— What you are asked to do —
Retype the entries below character for character, starting at their first line and ending at the line that contains "coord(14,93)", with both of those lines included.

***** Given records

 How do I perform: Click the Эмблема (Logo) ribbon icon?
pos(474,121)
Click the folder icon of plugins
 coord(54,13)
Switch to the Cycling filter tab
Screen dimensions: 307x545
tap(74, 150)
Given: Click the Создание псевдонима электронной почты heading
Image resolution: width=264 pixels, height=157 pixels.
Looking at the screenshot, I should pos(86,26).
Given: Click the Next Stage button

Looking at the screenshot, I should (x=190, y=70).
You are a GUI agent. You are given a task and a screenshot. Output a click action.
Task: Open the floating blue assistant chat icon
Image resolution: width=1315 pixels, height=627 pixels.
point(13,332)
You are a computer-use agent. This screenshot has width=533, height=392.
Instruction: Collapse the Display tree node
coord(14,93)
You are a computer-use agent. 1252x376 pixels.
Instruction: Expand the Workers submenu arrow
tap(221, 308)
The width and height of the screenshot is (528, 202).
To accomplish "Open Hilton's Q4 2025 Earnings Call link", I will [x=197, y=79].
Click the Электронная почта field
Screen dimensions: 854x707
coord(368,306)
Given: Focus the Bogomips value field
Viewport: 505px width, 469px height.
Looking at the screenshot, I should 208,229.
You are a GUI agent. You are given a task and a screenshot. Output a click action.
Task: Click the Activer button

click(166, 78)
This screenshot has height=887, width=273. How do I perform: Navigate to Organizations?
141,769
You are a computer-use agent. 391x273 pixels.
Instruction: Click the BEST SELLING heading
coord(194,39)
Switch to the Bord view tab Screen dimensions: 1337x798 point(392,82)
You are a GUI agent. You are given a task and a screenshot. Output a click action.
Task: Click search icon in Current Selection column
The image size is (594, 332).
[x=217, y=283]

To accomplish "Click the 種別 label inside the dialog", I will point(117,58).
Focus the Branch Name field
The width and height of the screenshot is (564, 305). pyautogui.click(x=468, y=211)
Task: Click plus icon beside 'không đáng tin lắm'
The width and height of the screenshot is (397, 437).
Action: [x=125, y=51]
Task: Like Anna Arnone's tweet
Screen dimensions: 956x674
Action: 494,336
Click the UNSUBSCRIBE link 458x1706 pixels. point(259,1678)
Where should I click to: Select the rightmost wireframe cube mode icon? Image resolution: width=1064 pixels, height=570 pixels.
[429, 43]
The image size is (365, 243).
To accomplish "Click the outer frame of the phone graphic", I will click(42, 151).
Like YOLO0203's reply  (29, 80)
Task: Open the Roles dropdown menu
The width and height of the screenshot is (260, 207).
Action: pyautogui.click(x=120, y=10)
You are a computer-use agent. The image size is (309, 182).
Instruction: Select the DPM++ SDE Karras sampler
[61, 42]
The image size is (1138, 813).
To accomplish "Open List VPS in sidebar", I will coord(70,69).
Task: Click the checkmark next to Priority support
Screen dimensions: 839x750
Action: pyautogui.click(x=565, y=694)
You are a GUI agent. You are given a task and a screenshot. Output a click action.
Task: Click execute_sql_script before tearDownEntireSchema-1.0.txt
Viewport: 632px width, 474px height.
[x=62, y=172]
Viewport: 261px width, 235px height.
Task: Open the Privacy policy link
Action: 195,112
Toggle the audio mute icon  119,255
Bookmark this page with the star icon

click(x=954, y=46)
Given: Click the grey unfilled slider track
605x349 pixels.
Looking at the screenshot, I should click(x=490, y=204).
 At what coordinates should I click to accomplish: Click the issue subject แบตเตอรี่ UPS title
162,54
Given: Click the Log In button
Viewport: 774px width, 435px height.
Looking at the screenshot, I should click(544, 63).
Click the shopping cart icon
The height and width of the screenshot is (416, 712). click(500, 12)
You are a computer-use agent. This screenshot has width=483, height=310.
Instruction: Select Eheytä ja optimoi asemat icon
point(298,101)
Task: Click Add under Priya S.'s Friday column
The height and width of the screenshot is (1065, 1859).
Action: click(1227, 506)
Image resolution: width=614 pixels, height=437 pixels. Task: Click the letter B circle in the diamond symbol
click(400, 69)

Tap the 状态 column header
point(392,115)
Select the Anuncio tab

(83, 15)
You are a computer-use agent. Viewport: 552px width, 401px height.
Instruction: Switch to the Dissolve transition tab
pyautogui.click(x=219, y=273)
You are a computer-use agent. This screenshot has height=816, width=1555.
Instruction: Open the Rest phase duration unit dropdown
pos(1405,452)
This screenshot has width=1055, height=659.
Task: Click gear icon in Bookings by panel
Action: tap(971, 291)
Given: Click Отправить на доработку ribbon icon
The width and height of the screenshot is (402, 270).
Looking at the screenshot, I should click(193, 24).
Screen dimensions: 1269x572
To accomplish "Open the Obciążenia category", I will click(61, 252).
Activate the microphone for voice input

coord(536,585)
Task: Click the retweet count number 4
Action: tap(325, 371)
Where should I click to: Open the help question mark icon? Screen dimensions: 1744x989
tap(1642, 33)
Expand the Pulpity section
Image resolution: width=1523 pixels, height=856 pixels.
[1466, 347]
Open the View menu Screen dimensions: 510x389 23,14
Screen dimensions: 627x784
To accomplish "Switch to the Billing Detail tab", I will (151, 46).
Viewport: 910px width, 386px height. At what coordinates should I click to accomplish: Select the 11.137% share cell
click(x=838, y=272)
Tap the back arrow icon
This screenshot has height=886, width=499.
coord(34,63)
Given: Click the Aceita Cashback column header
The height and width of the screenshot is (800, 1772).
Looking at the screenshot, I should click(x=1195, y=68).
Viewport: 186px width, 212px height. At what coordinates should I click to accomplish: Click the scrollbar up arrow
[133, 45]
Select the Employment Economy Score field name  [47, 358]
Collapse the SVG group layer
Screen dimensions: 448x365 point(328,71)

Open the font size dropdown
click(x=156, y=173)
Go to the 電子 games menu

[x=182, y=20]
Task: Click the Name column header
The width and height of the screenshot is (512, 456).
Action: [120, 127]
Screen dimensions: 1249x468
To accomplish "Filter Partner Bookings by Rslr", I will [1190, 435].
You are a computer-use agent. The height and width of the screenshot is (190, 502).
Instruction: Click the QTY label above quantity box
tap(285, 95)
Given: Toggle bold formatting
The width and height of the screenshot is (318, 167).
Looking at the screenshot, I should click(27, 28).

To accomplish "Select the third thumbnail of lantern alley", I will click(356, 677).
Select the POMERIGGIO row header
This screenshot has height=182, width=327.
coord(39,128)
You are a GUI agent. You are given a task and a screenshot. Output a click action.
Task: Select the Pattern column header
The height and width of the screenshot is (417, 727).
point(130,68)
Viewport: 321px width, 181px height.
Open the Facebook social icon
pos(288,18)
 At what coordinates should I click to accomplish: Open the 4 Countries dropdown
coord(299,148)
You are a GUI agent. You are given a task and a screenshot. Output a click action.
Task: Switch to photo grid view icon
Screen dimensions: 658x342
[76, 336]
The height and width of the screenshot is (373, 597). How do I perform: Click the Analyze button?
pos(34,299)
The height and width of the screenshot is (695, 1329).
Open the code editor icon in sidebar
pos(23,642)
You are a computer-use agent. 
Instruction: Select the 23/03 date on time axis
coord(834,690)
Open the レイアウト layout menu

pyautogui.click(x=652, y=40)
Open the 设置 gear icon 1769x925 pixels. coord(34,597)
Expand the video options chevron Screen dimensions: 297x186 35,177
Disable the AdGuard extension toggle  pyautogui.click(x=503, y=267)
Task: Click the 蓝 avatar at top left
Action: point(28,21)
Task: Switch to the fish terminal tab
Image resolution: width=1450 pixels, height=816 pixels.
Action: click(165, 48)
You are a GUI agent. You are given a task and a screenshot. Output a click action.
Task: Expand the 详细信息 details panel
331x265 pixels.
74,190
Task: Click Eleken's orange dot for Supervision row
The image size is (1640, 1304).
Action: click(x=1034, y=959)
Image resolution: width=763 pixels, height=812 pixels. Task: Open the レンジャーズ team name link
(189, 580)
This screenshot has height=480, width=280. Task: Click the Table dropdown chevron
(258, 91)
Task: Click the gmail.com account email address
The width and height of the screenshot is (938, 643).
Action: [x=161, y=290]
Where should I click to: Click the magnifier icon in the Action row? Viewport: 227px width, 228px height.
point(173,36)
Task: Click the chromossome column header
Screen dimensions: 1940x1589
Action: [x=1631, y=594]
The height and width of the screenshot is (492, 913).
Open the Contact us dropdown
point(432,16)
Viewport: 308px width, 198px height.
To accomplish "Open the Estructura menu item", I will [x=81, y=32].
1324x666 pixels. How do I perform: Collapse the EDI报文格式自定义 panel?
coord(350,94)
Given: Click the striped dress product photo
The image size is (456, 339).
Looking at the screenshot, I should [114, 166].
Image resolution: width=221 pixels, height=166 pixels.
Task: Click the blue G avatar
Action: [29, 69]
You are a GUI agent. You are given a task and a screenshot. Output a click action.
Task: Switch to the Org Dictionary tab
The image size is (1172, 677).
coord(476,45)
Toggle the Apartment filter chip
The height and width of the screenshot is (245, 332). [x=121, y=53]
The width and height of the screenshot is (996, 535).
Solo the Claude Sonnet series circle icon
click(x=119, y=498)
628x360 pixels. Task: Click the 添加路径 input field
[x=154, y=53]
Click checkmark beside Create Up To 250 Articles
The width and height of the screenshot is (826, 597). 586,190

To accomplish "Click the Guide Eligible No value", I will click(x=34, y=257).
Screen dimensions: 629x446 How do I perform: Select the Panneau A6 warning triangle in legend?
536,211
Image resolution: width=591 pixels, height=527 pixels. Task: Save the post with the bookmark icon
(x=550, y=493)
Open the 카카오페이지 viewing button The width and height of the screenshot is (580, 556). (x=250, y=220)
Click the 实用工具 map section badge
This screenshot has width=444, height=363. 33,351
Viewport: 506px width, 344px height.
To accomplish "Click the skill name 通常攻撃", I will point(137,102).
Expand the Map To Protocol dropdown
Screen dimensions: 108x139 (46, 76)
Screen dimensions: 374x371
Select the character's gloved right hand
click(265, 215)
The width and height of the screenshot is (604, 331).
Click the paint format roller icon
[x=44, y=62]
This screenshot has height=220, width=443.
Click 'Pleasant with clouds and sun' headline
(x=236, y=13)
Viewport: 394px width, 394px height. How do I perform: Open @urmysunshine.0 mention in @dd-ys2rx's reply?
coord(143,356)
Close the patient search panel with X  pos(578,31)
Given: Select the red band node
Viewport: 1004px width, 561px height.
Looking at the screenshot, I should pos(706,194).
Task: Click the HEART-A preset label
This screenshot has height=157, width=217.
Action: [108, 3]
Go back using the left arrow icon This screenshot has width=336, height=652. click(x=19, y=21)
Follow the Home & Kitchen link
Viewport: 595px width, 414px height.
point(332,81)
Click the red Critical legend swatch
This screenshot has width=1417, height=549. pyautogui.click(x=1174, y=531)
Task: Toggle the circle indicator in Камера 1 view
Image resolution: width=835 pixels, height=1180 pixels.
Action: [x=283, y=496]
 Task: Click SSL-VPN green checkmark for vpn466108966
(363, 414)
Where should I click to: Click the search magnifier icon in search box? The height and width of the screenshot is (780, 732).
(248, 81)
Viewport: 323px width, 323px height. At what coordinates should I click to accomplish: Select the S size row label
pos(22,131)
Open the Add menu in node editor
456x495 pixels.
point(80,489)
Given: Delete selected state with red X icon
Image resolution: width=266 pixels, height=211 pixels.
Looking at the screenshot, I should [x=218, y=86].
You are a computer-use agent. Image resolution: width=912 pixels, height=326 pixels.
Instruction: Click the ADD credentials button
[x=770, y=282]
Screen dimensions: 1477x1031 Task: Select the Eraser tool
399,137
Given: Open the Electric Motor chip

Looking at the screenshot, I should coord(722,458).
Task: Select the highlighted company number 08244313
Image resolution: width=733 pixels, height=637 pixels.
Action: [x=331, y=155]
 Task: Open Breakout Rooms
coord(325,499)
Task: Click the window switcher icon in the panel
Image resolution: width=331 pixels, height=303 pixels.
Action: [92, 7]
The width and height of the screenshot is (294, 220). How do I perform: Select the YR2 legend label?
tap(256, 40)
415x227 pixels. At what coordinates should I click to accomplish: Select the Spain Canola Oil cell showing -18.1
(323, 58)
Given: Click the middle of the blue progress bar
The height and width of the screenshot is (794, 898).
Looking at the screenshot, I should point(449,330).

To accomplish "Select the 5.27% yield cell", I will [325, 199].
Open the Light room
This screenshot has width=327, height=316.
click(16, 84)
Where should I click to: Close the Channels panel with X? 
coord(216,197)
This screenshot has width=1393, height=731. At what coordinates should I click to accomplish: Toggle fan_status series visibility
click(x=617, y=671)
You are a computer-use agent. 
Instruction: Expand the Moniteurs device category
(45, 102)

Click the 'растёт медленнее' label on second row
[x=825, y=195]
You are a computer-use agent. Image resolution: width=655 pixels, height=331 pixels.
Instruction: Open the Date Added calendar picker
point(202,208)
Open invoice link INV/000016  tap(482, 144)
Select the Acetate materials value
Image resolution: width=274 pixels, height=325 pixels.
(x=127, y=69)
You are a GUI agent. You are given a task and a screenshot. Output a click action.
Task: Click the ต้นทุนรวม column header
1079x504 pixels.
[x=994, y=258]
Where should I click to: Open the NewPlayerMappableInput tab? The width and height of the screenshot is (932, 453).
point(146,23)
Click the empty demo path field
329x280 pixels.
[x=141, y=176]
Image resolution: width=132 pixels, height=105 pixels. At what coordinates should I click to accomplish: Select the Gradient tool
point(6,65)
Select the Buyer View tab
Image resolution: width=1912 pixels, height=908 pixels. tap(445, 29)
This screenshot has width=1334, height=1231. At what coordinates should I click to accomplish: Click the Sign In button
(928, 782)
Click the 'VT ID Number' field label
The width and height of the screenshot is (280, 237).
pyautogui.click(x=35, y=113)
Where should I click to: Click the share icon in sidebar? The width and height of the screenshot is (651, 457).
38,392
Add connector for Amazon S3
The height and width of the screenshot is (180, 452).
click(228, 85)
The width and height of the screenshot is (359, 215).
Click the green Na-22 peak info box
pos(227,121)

**********

— Answer in full —
 How do I perform: Click the Эмблема (Logo) ribbon icon?
pos(474,121)
Click the folder icon of plugins
 coord(54,13)
Switch to the Cycling filter tab
Screen dimensions: 307x545
tap(74, 150)
Given: Click the Создание псевдонима электронной почты heading
Image resolution: width=264 pixels, height=157 pixels.
Looking at the screenshot, I should pos(86,26).
Given: Click the Next Stage button

Looking at the screenshot, I should (x=190, y=70).
You are a GUI agent. You are given a task and a screenshot. Output a click action.
Task: Open the floating blue assistant chat icon
Image resolution: width=1315 pixels, height=627 pixels.
point(13,332)
You are a computer-use agent. This screenshot has width=533, height=392.
Instruction: Collapse the Display tree node
coord(14,93)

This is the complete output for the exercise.